| Source data |

___

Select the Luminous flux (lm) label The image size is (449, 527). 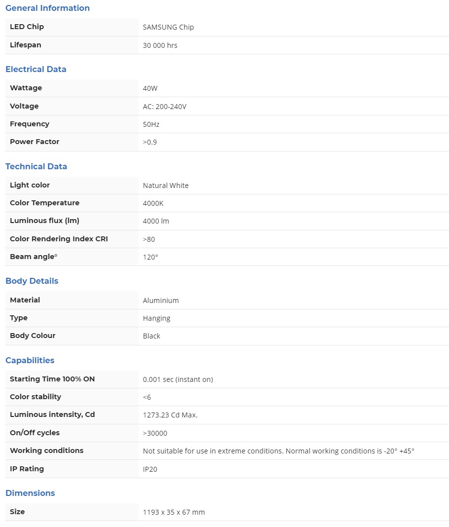tap(44, 221)
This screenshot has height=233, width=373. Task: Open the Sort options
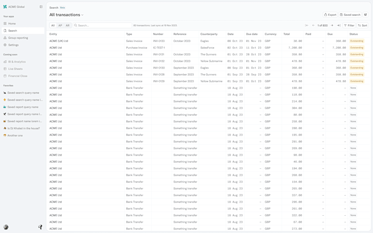click(x=362, y=26)
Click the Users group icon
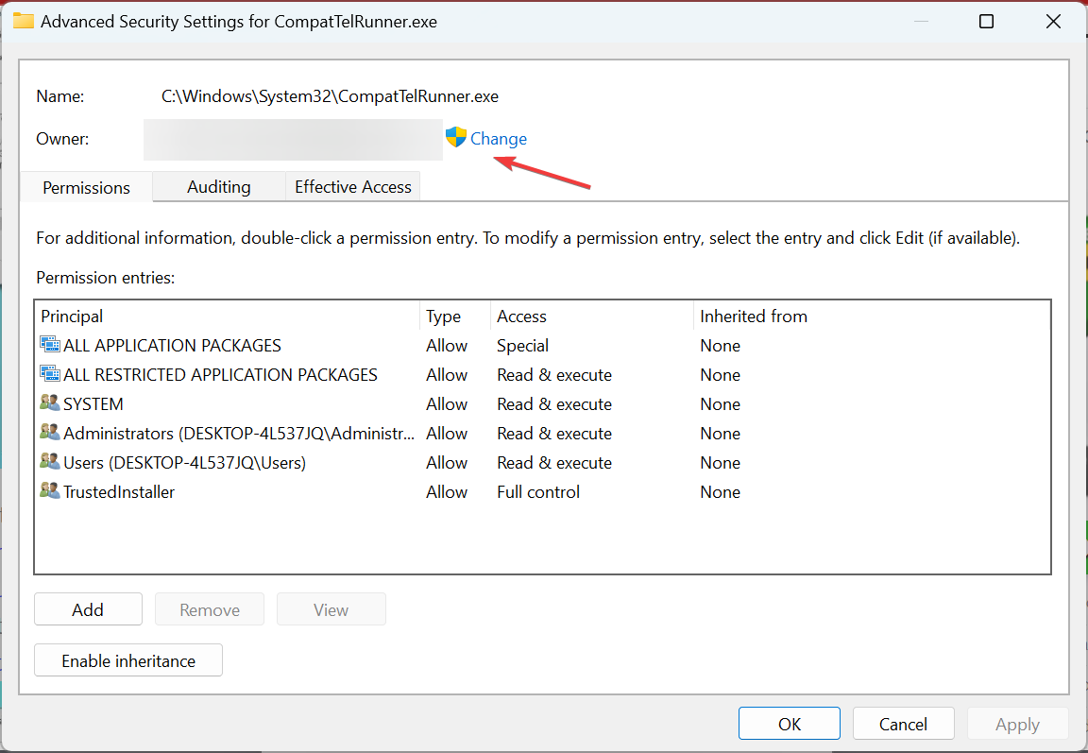 pyautogui.click(x=50, y=462)
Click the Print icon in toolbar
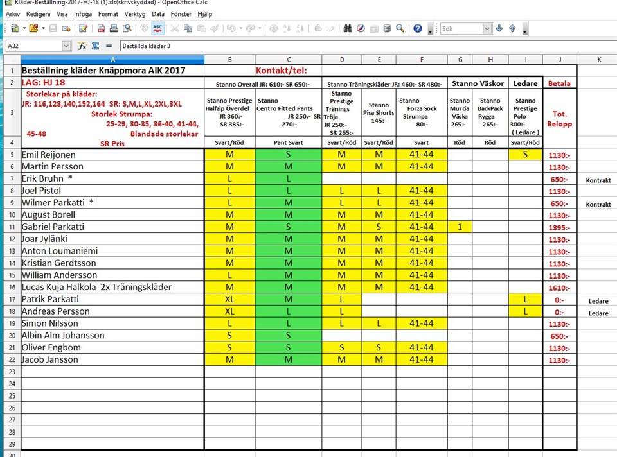The width and height of the screenshot is (617, 457). pos(114,28)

___

| Activity |
Output each line of the listing above, word for word, from the one holding "This screenshot has" through the last line, both included; omit the pictures.

| Solution for this problem |
This screenshot has height=233, width=373. Task: Open the Sort options
click(x=362, y=26)
Click the Users group icon
 pyautogui.click(x=50, y=462)
Click the Print icon in toolbar
The width and height of the screenshot is (617, 457). pos(114,28)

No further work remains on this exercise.